Industry and Trade Minister Judith Kapinga told parliament that export revenues reached $10.08 billion in 2025, up from $8.70 billion a year earlier.
She attributed the increase to government measures aimed at improving the business climate, widening access to foreign markets and increasing the competitiveness of Tanzanian products.
“These achievements are a result of continued efforts to improve the business environment, expand markets for Tanzanian products and implement strategies to enhance competitiveness in global trade,” Kapinga said while presenting the ministry’s 2026/27 budget proposals.
Key exports included sesame, tobacco, coffee, cotton, avocados, fish and minerals such as gold, alongside industrial products including coal, tiles and iron sheets.
Imports rose by 2.2% to $16.03 billion in 2025 from $15.68 billion in the previous year, driven largely by purchases of technology-related goods, vehicles, petroleum products, pharmaceuticals and industrial machinery.
Exports to the European Union climbed 37.5% to $943.8 million, supported by rising demand for organic products and improved product standards, Kapinga said.

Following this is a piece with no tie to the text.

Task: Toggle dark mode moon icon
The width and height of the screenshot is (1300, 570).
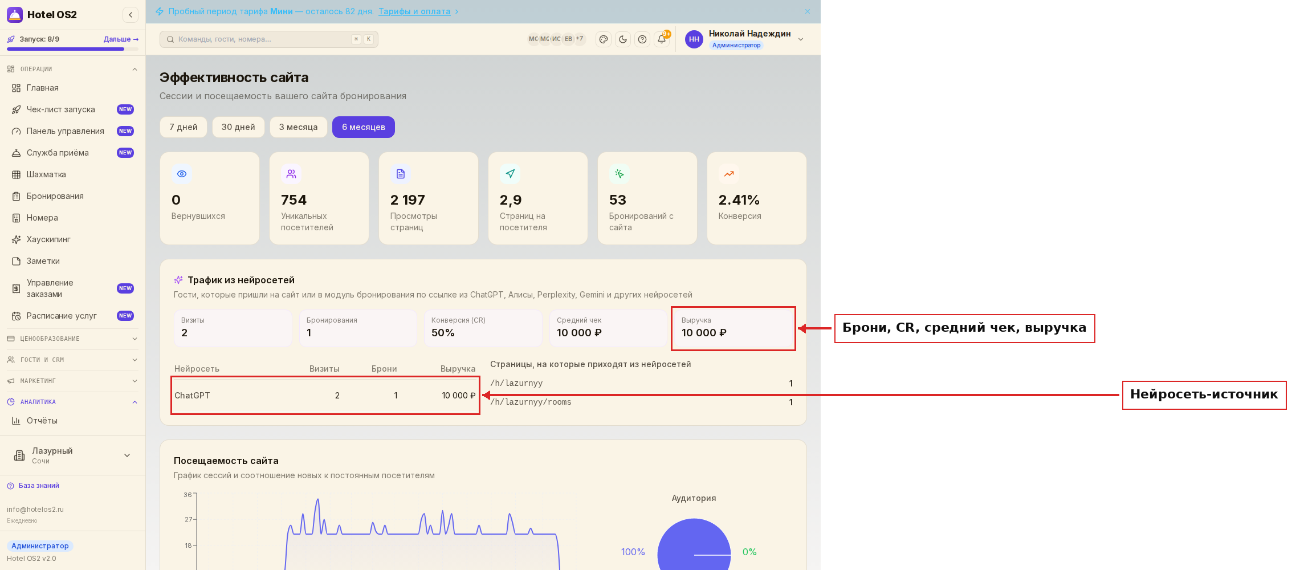Action: [623, 39]
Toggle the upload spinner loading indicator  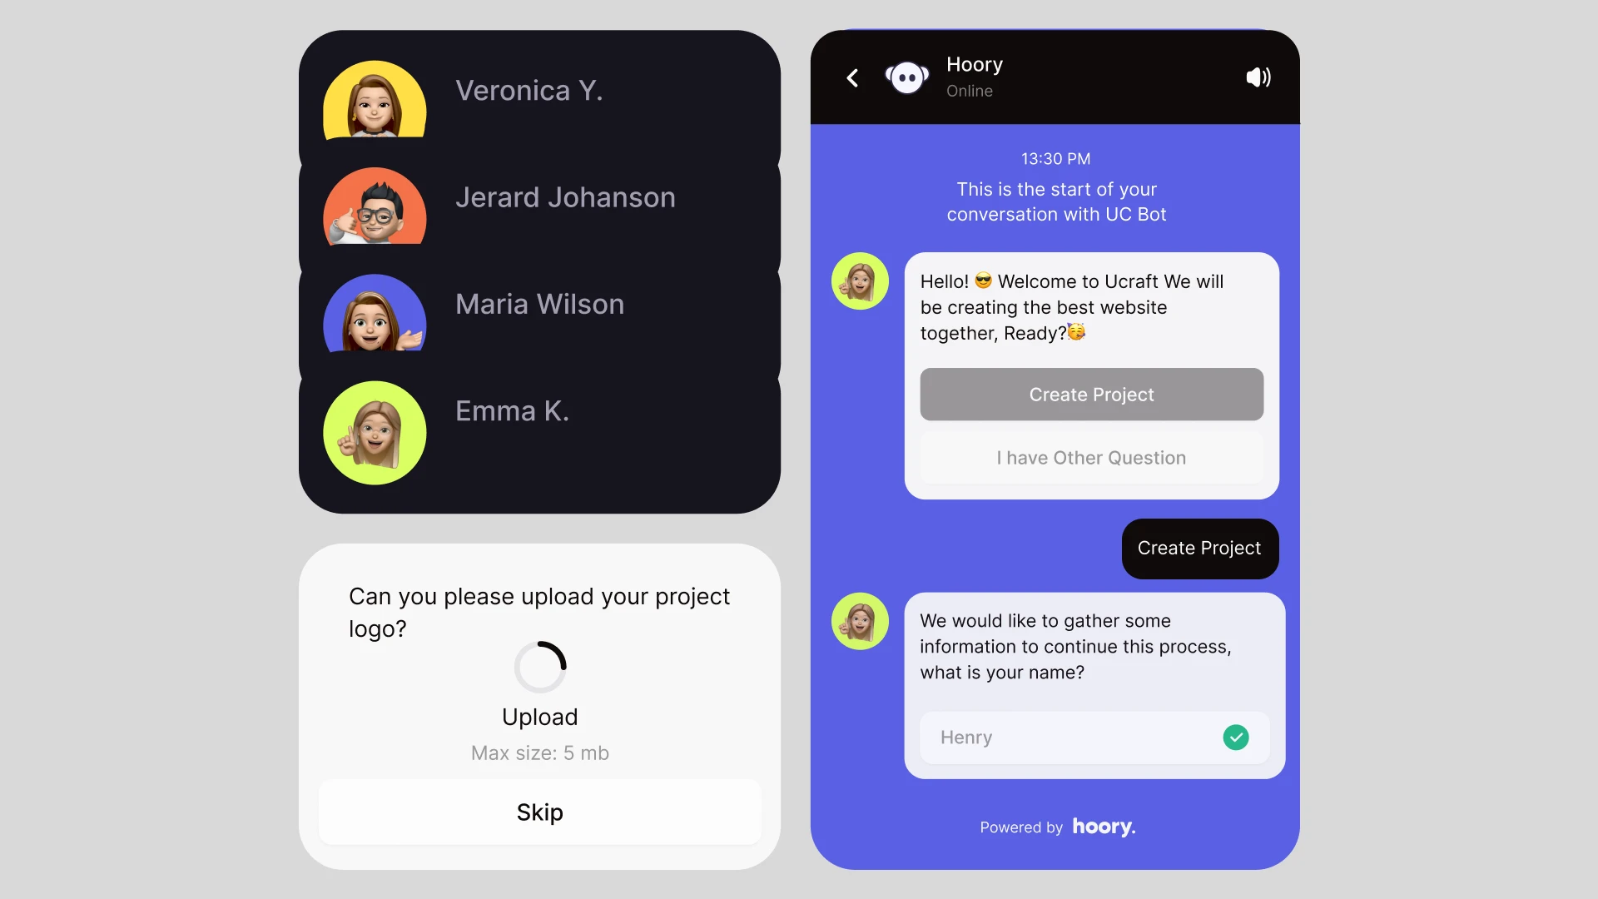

Shipments to regional markets also increased, with exports to East African Community member states rising 8.7% to $1.26 billion, while exports to Southern African Development Community countries grew 19.4% to $3.55 billion.
Trade with Asian markets, including China, India and Japan, expanded as exports rose 13.1% to $3.21 billion, driven by stronger demand for sesame, cocoa and avocados.
However, imports from Asian countries surged 83% to $10.09 billion, reflecting increased demand for transport equipment, petroleum products, vehicles and railway materials.
Kapinga said Tanzania continued to benefit from China’s preferential trade arrangement, under which 98% of Tanzanian exports to China qualify for duty-free access.
Notes to Editors
– The story supports the government’s broader industrialisation and trade competitiveness narrative, but the economy remains substantially import-dependent.
– Export growth is broad-based, though still concentrated in agricultural commodities and minerals; value-added manufacturing remains comparatively smaller.
– The 83% increase in imports from Asia may indicate infrastructure expansion and industrial investment, but also reinforces external dependency on machinery and fuel.